"I have a theory. It's only a theory, but I'd bet my last chip that it's accurate. He intends to kill her." Aces tinkled the ice in his glass. "Since the strictness of his Catholicism forbids divorce, and because as long as she's alive she represents a threat to him, a threat to him and the custody of his child. So he means to kill her. Murder her in a manner that will look like an accident."
"Aces. Oh, come on. You're crazy. Either you're crazy. Or he is."
"On this particular subject, yes, I believe he is crazy. Hey," he said, "I just noticed something. Where's your dog?"
"I gave her to the lady upstairs."
"Well, well, well. I can see you really were quite impressed."
I walked all the way home from the Proustian-ghosted corridors of the Ritz to the rickety rat-trap halls of my hotel near the Gare du Nord. An elation lightened the journey—at last I wasn't a deadbeat expatriate, an aimless loser; I was a man with a mission in life, an assignment; and like some cub scout about to embark on his first overnight hike, my mind childishly churned with preparations. Clothes; I would need shirts, shoes, some good new suits, for nothing in my wardrobe would survive scrutiny in strong sunlight. And a weapon; tomorrow I would buy a.38 revolver and start practice at a shooting range. I walked fast, not simply because it was cold with that Seine-damp misty coldness peculiar to Paris, but because I hoped the exercise would so exhaust me that I would fall into dreamless sleep as soon as I put my head against a pillow. And I did.

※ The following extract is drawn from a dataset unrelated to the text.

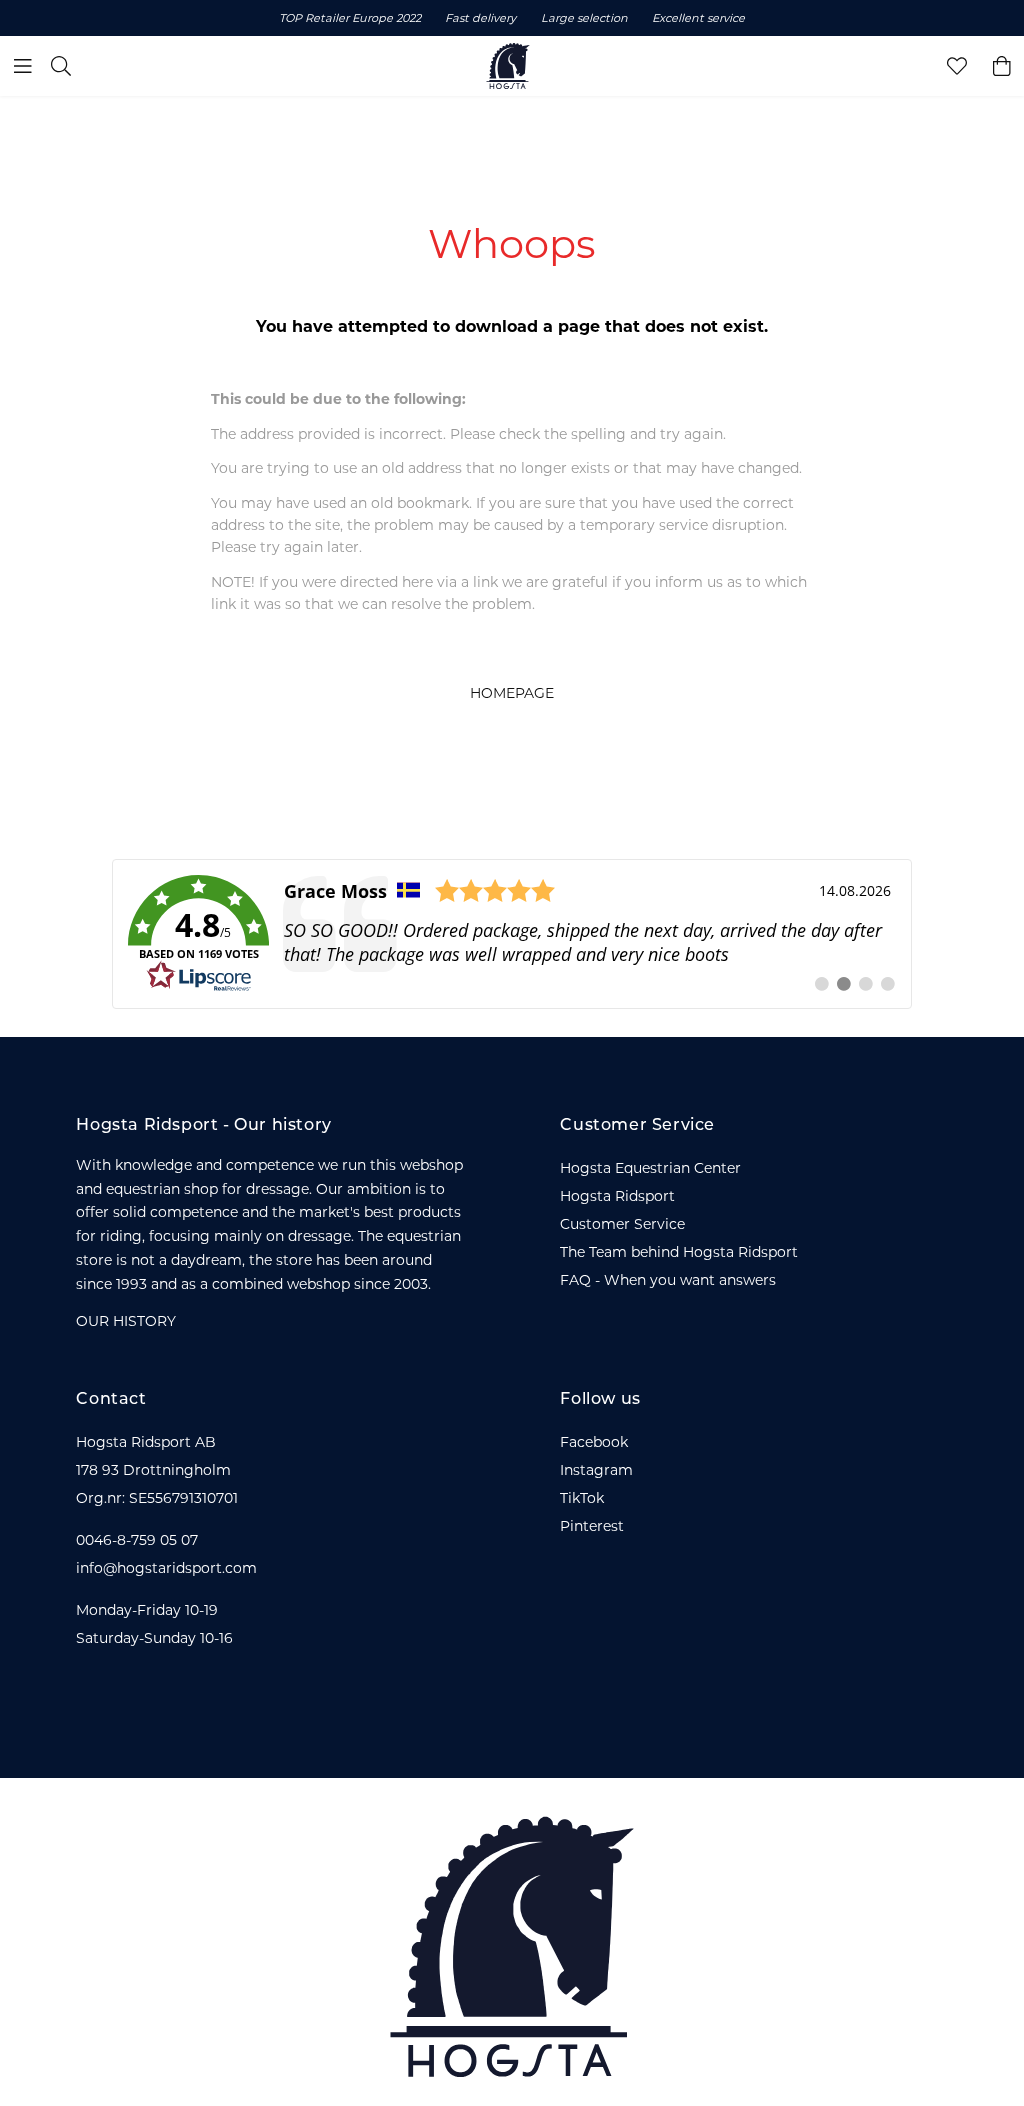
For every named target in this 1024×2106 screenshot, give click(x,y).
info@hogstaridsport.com (166, 1568)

But it was not a dreamless sleep. I well understand why analysts demand high payment, for what can be more tedious than listening to another person recount his dreams? But I'll chance boring you with the dream I dreamt that night, because in future time it came to be realized in almost every detail. In the beginning the dream was motionless, a seaside scene like a Boudin painting at the turn of the century. Still figures on a vast beach with an aquamarine sea just beyond them. A man, a woman, a dog, a young boy. The woman is wearing an ankle-length taffeta dress—sea breezes seem to be teasing its skirt; and she is carrying a green parasol. The man sports a straw boater; the boy is outfitted in a sailor suit. Eventually the picture comes into much closer focus, and I recognize the woman under the parasol—she's Kate McCloud. And the man, who now reaches to hold her hand, is myself. Suddenly the sailor-suited child seizes a stick and throws it into the waves; the dog rushes to retrieve it, and races back, shaking itself and shimmering the air with crystals of sea water.
III
LA CÔTE BASQUE
Overheard in a cowboy bar in Roswell, New Mexico… FIRST COWBOY: Hey, Jed. How are you? How you feeling? SECOND COWBOY: Good! Real good. I feel so good I didn't have to jack off this morning to get my heart started.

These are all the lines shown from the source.